PROBLEM REQUIREMENTS: Write out exactly the lines from the one holding "You are a GUI" to the last line of the entries, both ends included and nothing else, without the pictures.

________________________________________

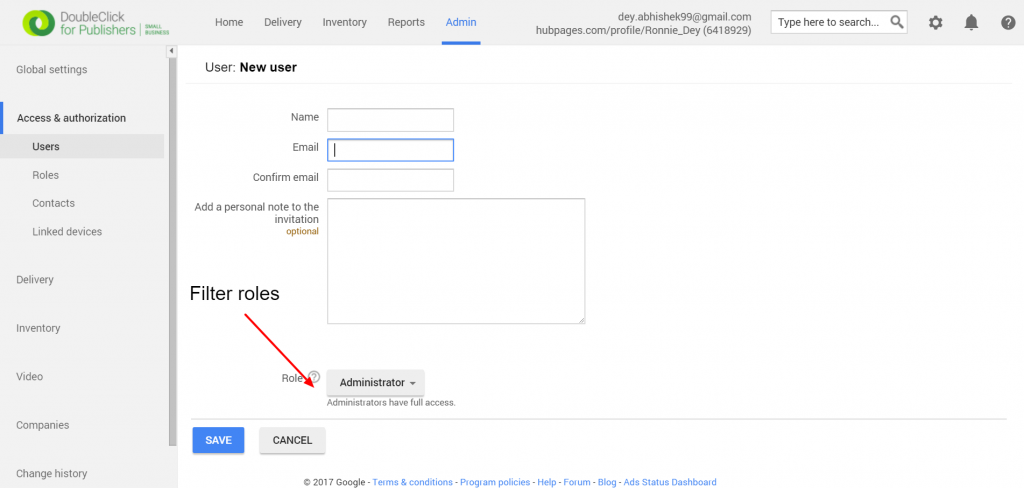The width and height of the screenshot is (1024, 488).
Task: Open the settings gear icon
Action: (x=935, y=23)
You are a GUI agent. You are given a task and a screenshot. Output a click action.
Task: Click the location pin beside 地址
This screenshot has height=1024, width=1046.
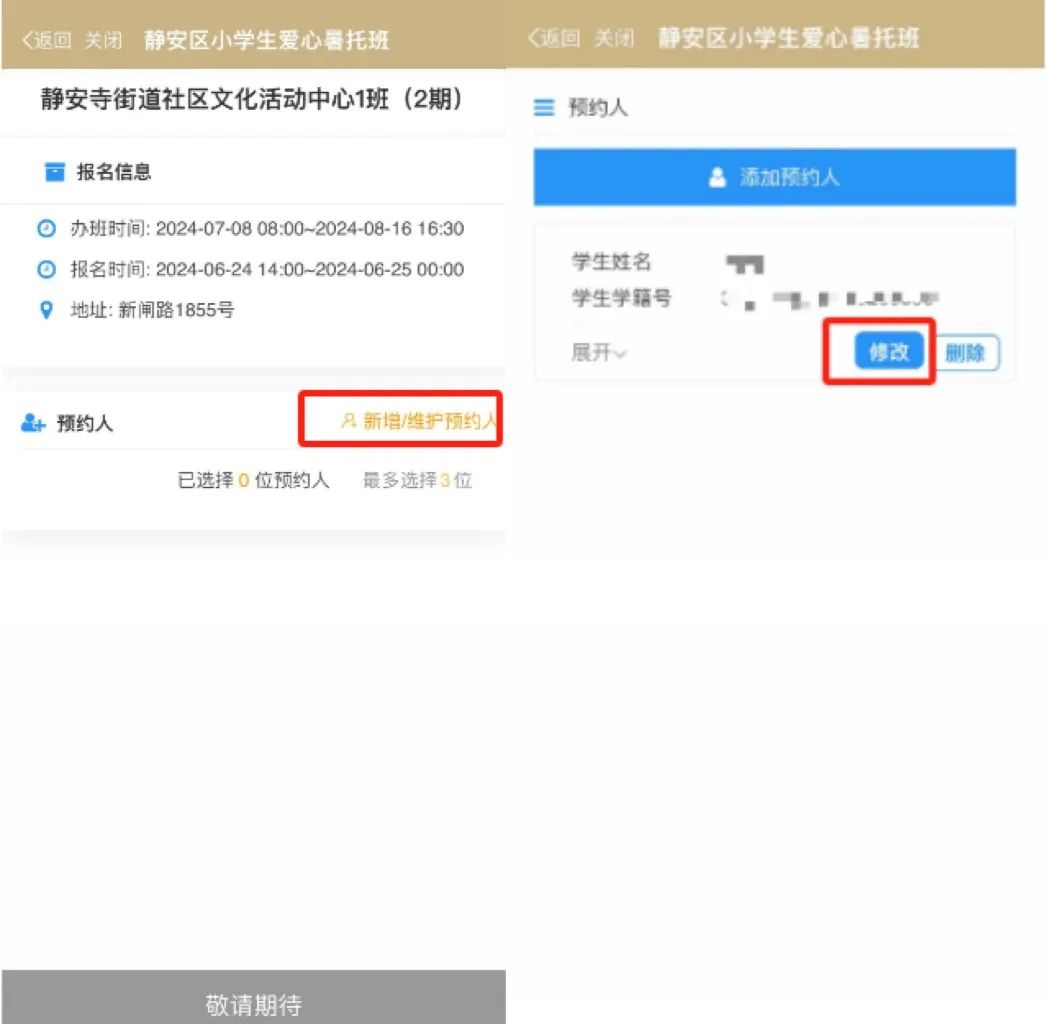(x=46, y=311)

________________________________________

EXERCISE OUTPUT:
You are a GUI agent. You are given a task and a screenshot. Output a click action.
Task: Click the location pin beside 地址
This screenshot has height=1024, width=1046.
(x=46, y=311)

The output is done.